Via della Pieve di Santo Stefano, 967/C
Lucca
Chi non conosce Cristiano Tomei? È dal 2002 che vortica sulla scena gastronomica toscana: un ciclone di idee e di intuizioni accessibili solo a un cuoco autodidatta, privo di a priori che non siano le epifanie dionisiache del gusto. Dal 2019 spariglia nel patrizio Palazzo Pfanner, in centro a Lucca, con glauco dehors su settecenteschi giardini disegnati da Filippo Juvarra: un’ambientazione magnifica per le sue intemperanze. Ma attenzione: il suo è un gioco serissimo, come volevano i latini. Ogni assaggio scoperchia l’effetto sorpresa dall’auscultazione della materia, autoprodotta nell’azienda agricola o raccolta nei suoi spazi incolti, completata dove serve da artigiani e pescatori toscani. Per filo una memoria di casa, la cui madeleine è spesso scatenata dall’irruzione dell’amaro, gusto italiano per antonomasia.

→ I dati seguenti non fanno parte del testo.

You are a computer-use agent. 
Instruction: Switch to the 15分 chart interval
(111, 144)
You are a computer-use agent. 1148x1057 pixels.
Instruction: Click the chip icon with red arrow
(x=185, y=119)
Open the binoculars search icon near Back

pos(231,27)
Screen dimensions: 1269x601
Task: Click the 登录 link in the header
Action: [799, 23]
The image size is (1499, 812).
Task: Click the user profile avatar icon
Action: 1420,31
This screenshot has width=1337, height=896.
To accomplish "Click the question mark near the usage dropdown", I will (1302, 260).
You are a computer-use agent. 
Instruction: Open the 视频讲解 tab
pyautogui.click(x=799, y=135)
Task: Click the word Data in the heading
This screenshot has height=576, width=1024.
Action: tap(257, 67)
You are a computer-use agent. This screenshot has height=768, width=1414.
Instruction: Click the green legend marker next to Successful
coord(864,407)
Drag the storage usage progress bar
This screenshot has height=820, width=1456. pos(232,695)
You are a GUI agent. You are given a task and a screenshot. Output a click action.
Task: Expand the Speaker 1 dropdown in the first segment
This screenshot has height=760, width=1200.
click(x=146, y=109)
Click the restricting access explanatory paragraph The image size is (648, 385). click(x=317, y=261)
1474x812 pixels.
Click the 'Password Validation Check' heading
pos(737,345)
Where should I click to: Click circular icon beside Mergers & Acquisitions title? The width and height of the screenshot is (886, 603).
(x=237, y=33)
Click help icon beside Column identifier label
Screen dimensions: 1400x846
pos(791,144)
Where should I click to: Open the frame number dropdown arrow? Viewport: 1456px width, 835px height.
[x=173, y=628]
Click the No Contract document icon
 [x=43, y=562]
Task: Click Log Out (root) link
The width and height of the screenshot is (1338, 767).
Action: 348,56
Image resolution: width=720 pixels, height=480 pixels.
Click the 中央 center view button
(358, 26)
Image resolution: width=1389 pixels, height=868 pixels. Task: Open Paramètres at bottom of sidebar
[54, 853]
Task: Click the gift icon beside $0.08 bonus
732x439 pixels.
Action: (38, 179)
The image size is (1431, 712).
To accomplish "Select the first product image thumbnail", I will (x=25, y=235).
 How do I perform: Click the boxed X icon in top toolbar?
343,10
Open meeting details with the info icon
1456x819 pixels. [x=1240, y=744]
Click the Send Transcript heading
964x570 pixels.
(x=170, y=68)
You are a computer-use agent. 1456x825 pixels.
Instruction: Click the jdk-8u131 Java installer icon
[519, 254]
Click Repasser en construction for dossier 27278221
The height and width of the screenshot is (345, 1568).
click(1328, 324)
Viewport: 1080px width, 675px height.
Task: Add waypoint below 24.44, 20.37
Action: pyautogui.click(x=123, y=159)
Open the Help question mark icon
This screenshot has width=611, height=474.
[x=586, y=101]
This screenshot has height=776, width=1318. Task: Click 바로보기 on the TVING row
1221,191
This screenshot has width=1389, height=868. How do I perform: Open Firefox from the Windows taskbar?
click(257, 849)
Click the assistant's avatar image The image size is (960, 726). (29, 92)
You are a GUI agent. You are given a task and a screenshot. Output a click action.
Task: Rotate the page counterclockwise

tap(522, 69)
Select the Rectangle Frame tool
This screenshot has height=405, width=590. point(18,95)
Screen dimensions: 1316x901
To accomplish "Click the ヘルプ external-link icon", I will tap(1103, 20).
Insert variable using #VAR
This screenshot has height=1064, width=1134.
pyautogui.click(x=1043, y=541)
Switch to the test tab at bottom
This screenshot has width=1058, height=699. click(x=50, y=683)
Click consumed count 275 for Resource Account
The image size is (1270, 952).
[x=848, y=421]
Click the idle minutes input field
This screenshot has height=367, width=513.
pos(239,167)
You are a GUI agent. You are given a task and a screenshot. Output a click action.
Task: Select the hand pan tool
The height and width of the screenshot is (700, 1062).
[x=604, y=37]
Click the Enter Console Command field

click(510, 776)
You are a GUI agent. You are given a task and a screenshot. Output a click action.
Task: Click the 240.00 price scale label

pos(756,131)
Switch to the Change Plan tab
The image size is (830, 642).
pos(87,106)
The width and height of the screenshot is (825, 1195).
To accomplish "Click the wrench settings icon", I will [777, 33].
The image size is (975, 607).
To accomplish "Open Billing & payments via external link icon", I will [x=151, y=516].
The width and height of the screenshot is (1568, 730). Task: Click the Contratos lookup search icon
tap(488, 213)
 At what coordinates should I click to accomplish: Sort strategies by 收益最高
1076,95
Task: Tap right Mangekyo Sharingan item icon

Succede nel bao di triglia alla livornese, preparato col suo brodo e spolverizzato della polvere della sua testa fritta, con una salsa agrodolce che ricorda ricette perdute della beccaccia di mare (uccello conosciuto anche col nome di ostrichiere), capace di sfamare generazioni di indigeni. Oppure nei letterali ravioli al burro e salvia, ottenuti dalla pasta per croissant bollita su una foglia aromatica, più i fiori di acacia a ingentilire. La buzzonaglia che accompagna il tonno è condita alle spezie del biroldo; il riso all’elicriso spolverizzato di borragine essiccata, ricca di omega 3, per emulare le acciughe marinate.
Si spende 110 euro per cinque portate, 130 per sette, 150 per nove più il dessert. In abbinamento tanti vini toscani, provenienti da piccole e grandi realtà spesso naturali. Ma la passione dello chef sono le etichette francesi.